A third way to get the same effect is by using a timer.

from machine import Pin, Timer
from time import sleep

led = Pin(13, Pin.OUT)
tmr = Timer()

def blinker(tmr):
    led.toggle()
    
tmr.init(period = 500, mode = Timer.PERIODIC, callback = blinker)

We have to do a little more work this time but it may well be worth it in some projects. We define a timer and then write a subroutine that is going to be executed every time the timer ticks. We initialise our timer, telling it how often we want it to tick (the period), whether it is going to tick repeatedly or only once (PERIODIC or ONE_SHOT) and which subroutine to run on each tick (the callback). Once our periodic timer is initialised, it continues to run whilst the Pico is powered.

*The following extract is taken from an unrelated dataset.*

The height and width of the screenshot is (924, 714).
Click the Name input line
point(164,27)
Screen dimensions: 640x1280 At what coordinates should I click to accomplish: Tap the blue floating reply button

A one-shot timer is a countdown to an event you want to happen once.

The Pico has a built-in LED connected to GP25. We can use this to do other things whilst the timer is ticking here so that we can see that we can use this technique to do more than one thing at once.

from machine import Pin, Timer
from time import sleep

led = Pin(13, Pin.OUT)
pico_led = Pin(25, Pin.OUT)

tmr = Timer()

def blinker(tmr):
    led.toggle()
    
tmr.init(period = 500, mode = Timer.PERIODIC, callback = blinker)

while True:
    pico_led.toggle()
    sleep(0.25)

We could also use a second timer to achieve the same effect.

from machine import Pin, Timer
from time import sleep

led = Pin(13, Pin.OUT)
pico_led = Pin(25, Pin.OUT)

ledtmr = Timer()
picotmr = Timer()

def blinker(tmr):
    if tmr==ledtmr:
        led.toggle()
    else:
        pico_led.toggle()
    
ledtmr.init(period = 500, mode = Timer.PERIODIC, callback = blinker)
picotmr.init(period = 250, mode = Timer.PERIODIC, callback = blinker)

Notice that we can use the same callback for both timers. The argument tmr can be checked to see which timer made the call, allowing us to act accordingly.

The timers are software timers and you can have as many of them asyou want in your program. Whether you go for using multiple timers like this, using while loops or a combination of the two is going to depend on the project you are making as well as your own preferences for your programs.